[Stored data entries]

______

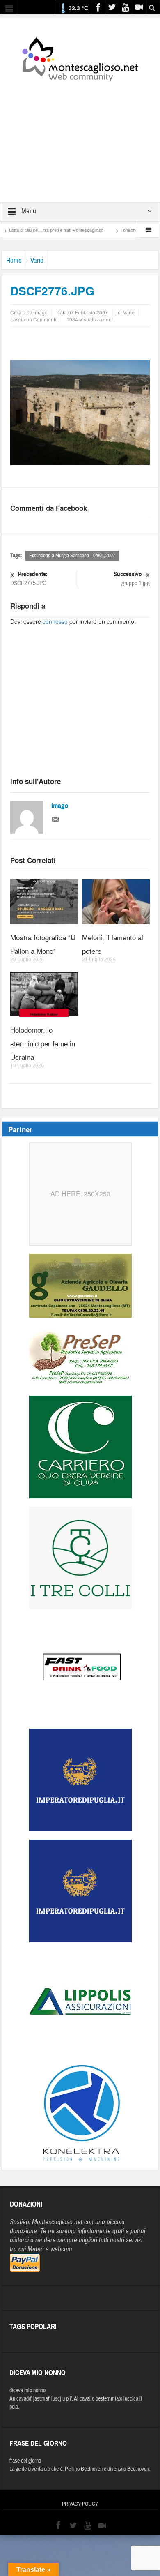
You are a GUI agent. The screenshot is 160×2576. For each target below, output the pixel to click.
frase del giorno (25, 2461)
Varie (36, 260)
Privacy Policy (80, 2504)
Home (14, 260)
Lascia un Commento (34, 319)
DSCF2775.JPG (29, 578)
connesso (55, 621)
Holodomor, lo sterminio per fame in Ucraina (42, 1043)
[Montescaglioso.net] (80, 58)
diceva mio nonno (27, 2390)
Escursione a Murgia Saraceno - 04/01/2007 (72, 555)
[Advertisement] (80, 136)
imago (60, 805)
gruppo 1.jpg (132, 578)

______

Make an exact copy of all entries above, dropping the images.

▶ _Result below_
You are a GUI agent. The screenshot is 160×2576. For each target below, output the pixel to click.
frase del giorno (25, 2461)
Varie (36, 260)
Privacy Policy (80, 2504)
Home (14, 260)
Lascia un Commento (34, 319)
DSCF2775.JPG (29, 578)
connesso (55, 621)
Holodomor, lo sterminio per fame in Ucraina (42, 1043)
[Montescaglioso.net] (80, 58)
diceva mio nonno (27, 2390)
Escursione a Murgia Saraceno - 04/01/2007 (72, 555)
[Advertisement] (80, 136)
imago (60, 805)
gruppo 1.jpg (132, 578)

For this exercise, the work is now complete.